Large-scale study of flash drive failures (article review)

The most interesting study “A Large-Scale Study of Flash Memory in the Field” was recently published by Qiang Wu and Sanjev Kumar from Facebook, as well as Justin Meza and Onur Mutlu from Carnegie Mellon University. Below are the main conclusions from the article with a few comments.

Now, when flash drives are very actively used as a high-performance replacement for hard drives, their reliability plays an increasingly important role. Chip failures can lead to downtime and even data loss. To develop an understanding of the processes of changing the reliability of flash memory in real conditions of a loaded project, a study was conducted, which is presented in the article under discussion.

The authors collected extensive statistics for four years of operating flash drives in Facebook data centers.
')
As many probably know, Facebook has long been the best (and main) customer of Fusuion-IO (now purchased by SANdisk), which was one of the first to launch PCI-e flash drives.

As a result of the analysis of the collected data, a number of interesting conclusions were made:

• SSD failure probability varies non-linearly with time. It can be expected that the probability of failure will grow linearly with the increase in the number of write cycles. On the contrary, there are separate peaks in which the probability of failure increases, but these peaks are determined by factors other than normal wear and tear.
• Reading errors are rare in practice and are not dominant.
• The distribution of data across the volume of SSD drive can significantly affect the probability of failure.
• An increase in temperature leads to an increase in the probability of failure, but thanks to the support of throttling, the negative temperature effect is significantly reduced.
• The amount of data that was recorded on the SSD by the operating system does not always accurately reflect the degree of wear of the drive, since the controller has internal optimization algorithms and also uses buffering in the system software.

Objects of study.
The authors managed to obtain statistical data from a variety of 3 types of drives (of different generations) in 6 different hardware configurations: 1 or 2 720GB PCI-e v1 x4 drives, 1 or 2 1.2TB PCI-e v2 x4 drives and 1 or 2 3.2TB PCI drives -e v2 x4. Since all measurements were taken from “live” systems, the operation time of the drives (as well as the recorded / read amount of data) differs significantly from each other. However, the data collected was sufficient to obtain statistically significant data after averaging the results within individual groups. The main measurable indicator of the reliability with which the authors of the article operate is the uncorrectable bit error rate, UBER = unrecorectable errors / bits accessed. These are the errors that occur when reading / writing, but can not be corrected by the ssd controller. It seems very interesting that for some systems, UBER indicators are comparable to the order of magnitude with data obtained by other researchers when measuring bit errors (BER) at the level of individual chips in synthetic tests (LM Grupp, JD Davis, and S. Swanson. The Bleak Future of NAND Flash Memory. In FAST, 2012.). However, this similarity was obtained only for first-generation drives and only in a configuration with two boards in the system. In all other cases, the difference is several orders of magnitude, which looks quite logical. Most likely, the reason was a number of both internal and external (temperature, power) factors, so no significant conclusions from this observation can be made.
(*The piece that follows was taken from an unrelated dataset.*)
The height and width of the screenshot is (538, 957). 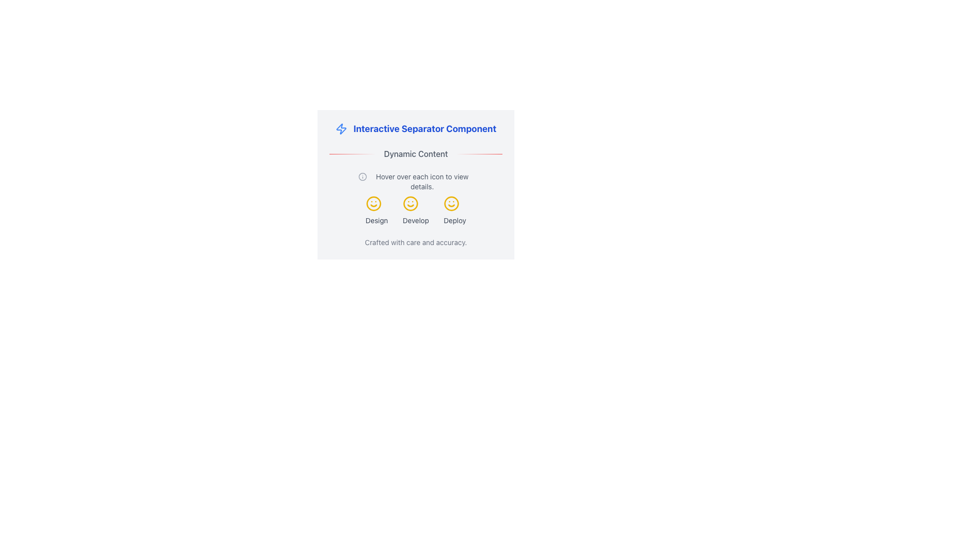 What do you see at coordinates (376, 220) in the screenshot?
I see `text content of the label element that identifies the icon above it as 'Design'. This label is centrally aligned and is the first text label from the left among its siblings` at bounding box center [376, 220].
The distribution of errors.
Interestingly, the number of errors observed strongly depends on the specific drive - the authors note that only 10% of the total number of SSD drives show 95% of all uncorrectable errors. In addition, the probability of errors significantly depends on the “history” of the drive: if at least one error was observed during the week, then with a probability of 99.8% next week you can also expect an error to occur on this drive. The authors also note a correlation between the probability of an error and the number of SSD cards in the system — for configurations with two drives, the probability of failure increased. Here, however, it is necessary to take into account other external factors - first of all, the nature of the load and the way the load is redistributed in the event of a drive failure. Therefore, it is impossible to talk about the direct influence of drives on each other, but when planning complex systems, it is important how the load is distributed not only in the normal state, but also in the event of individual component failures. It is necessary to plan the complex in such a way that the failure of one component does not lead to an avalanche-like increase in the probability of failure in other components of the system.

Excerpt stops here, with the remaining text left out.